Anti-TNF-alpha Therapy in Rheumatic Diseases with Chronic Hepatitis B Virus Infection.
10.4078/jkra.2007.14.3.242
- Author:
Hye Ryeon YUN
1
;
Tae Jong KIM
;
Tae Hwan KIM
;
Ho Soon CHOI
;
Sang Cheol BAE
Author Information
1. Division of Rheumatology, Hospital for Rheumatic Diseases, Hanyang University College of Medicine, Seoul, Korea. scbae@hanyang.ac.kr
- Publication Type:Original Article
- Keywords:
Anti-TNF-alpha;
Rheumatic disease;
Hepatitis B virus
- MeSH:
DNA;
Early Intervention (Education);
Hepatitis;
Hepatitis B virus;
Hepatitis B, Chronic*;
Hepatitis, Chronic*;
Humans;
Lamivudine;
Liver;
Liver Function Tests;
Necrosis;
Retrospective Studies;
Rheumatic Diseases*;
Transaminases;
Viral Load;
Infliximab;
Etanercept
- From:The Journal of the Korean Rheumatism Association
2007;14(3):242-250
- CountryRepublic of Korea
- Language:Korean
-
Abstract:
OBJECTIVE: To assess the safety of anti-tumor necrosis factor (TNF)-alpha therapy in patients with rheumatic disease and chronic Hepatitis B virus (HBV) infection. METHODS: We used infliximab or etanercept therapy in patients with rheumatic disease and chronic HBV infection. Records concerning these patients were retrospectively reviewed for the duration of disease, treatment, serological status and biological data.

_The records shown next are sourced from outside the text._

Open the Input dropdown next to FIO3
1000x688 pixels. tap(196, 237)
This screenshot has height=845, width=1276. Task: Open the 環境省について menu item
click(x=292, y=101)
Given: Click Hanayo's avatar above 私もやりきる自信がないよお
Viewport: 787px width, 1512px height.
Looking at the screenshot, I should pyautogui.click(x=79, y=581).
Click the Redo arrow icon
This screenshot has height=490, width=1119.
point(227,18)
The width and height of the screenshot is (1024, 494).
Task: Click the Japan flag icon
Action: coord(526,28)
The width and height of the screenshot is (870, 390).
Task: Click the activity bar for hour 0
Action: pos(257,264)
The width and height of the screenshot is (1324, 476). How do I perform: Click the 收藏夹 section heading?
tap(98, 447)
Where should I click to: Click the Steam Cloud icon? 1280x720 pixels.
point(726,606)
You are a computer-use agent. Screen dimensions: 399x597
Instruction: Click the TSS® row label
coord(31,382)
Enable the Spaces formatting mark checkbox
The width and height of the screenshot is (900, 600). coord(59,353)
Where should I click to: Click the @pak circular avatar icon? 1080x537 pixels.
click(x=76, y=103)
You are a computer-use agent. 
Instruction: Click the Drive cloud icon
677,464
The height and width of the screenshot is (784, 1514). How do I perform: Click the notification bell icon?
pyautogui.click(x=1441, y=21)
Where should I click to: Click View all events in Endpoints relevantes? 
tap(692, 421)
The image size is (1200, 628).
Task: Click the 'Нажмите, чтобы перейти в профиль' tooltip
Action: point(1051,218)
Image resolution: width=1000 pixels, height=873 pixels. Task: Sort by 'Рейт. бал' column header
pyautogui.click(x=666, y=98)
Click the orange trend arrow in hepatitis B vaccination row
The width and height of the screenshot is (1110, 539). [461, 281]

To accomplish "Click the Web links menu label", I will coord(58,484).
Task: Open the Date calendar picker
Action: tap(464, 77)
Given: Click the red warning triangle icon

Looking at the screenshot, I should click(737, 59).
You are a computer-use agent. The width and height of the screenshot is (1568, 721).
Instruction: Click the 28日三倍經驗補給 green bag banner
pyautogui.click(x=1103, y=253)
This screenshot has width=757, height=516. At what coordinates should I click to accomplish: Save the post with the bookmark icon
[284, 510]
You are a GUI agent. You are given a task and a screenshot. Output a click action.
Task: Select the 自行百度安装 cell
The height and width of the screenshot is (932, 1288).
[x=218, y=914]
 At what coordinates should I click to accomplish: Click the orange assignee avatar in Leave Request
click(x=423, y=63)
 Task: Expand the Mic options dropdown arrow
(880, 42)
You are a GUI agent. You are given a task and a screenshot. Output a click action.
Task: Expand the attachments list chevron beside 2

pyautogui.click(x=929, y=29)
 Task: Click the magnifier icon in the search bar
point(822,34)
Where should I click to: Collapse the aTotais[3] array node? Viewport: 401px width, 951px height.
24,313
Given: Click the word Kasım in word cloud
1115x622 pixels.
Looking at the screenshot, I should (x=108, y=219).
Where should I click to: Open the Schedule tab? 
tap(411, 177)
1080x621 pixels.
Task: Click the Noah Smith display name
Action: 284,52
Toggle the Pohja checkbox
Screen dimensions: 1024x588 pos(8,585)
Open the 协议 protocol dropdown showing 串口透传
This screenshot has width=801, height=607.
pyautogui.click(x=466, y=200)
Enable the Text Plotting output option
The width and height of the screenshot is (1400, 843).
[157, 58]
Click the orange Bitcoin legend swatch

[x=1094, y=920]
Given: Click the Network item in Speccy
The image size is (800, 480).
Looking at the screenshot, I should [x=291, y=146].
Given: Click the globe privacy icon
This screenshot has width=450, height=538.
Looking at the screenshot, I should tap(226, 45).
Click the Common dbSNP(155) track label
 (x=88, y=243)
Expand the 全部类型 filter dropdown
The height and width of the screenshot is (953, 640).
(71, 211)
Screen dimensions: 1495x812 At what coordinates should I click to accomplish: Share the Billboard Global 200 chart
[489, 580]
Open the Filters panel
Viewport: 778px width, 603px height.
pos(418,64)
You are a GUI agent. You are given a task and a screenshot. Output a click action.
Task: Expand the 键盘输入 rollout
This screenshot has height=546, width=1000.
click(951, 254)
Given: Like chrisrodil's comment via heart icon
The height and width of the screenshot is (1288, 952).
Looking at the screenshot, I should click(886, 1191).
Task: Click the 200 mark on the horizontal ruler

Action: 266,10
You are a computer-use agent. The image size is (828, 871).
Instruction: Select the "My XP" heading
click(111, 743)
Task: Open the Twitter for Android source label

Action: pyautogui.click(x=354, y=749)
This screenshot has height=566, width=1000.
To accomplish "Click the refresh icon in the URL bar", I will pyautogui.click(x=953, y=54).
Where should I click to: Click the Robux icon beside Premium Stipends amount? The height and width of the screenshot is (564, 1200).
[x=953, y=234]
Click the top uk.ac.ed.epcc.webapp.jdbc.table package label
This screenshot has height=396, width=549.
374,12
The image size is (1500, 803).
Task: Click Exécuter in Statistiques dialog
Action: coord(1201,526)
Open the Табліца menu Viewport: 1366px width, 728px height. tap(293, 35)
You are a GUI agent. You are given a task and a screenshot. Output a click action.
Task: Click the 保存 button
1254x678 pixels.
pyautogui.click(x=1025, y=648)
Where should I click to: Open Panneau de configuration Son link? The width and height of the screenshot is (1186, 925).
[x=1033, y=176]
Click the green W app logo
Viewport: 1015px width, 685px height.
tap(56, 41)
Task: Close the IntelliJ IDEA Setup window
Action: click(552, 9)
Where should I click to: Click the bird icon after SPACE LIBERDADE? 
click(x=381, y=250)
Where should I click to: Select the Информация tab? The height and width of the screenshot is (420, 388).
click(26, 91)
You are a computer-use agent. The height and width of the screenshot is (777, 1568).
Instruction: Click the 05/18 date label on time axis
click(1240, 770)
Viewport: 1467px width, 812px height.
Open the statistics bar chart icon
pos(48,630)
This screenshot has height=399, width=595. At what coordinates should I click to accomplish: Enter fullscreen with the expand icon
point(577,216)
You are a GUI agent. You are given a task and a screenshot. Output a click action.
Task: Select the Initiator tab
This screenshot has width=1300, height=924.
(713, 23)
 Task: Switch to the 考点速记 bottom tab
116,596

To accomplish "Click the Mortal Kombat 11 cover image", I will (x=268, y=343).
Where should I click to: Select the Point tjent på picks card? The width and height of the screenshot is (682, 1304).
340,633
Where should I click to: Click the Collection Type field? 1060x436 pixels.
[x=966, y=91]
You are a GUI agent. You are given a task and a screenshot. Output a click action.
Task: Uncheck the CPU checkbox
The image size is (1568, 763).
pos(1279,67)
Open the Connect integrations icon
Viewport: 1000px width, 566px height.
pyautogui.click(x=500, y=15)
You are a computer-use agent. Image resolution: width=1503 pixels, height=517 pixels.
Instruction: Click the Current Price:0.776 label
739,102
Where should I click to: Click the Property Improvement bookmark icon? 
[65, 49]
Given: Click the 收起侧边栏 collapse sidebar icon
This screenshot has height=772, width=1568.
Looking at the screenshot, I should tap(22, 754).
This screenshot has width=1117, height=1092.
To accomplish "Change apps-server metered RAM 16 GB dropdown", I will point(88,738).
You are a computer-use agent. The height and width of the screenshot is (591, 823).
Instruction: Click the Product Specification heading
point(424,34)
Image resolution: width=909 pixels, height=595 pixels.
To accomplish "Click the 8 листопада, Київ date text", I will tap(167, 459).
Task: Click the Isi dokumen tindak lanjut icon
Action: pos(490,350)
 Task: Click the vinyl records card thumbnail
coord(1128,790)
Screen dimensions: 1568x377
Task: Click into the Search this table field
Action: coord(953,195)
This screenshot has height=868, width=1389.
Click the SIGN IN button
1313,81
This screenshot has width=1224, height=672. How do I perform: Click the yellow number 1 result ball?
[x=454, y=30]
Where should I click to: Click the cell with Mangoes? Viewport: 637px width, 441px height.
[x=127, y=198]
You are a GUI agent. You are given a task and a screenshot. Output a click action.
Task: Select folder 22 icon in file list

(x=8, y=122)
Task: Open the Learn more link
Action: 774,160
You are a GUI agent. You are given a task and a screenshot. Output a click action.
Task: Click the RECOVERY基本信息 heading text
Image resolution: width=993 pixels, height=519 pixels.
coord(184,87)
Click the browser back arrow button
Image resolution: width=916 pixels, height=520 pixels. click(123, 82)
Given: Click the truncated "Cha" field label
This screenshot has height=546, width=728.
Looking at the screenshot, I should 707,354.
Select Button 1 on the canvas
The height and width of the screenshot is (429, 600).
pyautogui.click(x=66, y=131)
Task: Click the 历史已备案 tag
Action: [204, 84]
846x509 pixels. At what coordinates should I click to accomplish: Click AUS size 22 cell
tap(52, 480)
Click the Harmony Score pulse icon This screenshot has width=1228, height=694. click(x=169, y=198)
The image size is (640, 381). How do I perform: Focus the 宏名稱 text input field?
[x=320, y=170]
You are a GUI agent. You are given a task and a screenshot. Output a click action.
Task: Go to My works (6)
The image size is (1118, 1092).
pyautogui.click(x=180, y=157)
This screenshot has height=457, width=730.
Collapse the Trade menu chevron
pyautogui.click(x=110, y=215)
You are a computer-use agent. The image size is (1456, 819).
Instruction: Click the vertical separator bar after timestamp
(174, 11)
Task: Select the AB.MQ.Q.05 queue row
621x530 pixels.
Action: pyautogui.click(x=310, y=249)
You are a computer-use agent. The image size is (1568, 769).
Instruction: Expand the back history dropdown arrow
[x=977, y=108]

RESULTS: Six relevant cases with chronic HBV infection were identified: three of RA; three of AS. Four patients had received etanercept; two had been given etanercept after infliximab. One of the cases treated with lamivudine before anti-TNF-alpha therapy for chronic hepatitis B treatment. His hepatitis status was maintained stable after he initiated anti-TNF-alpha therapy. Five of the cases started anti-TNF-alpha therapy without lamivudine. Two of these five cases were received lamivudine during anti-TNF-alpha therapy due to elevation of HBV DNA titer without liver function test abnormality and then HBV DNA was normalized. Three cases without lamivudine continued to show the stable level of liver enzyme but, one of the three cases showed persistently elevated HBV DNA titer. CONCLUSION: Prophylactic or early intervention strategies with anti-viral agent and regular monitoring of aminotransferases and viral load are needed for patient with evidence of chronic HBV infection.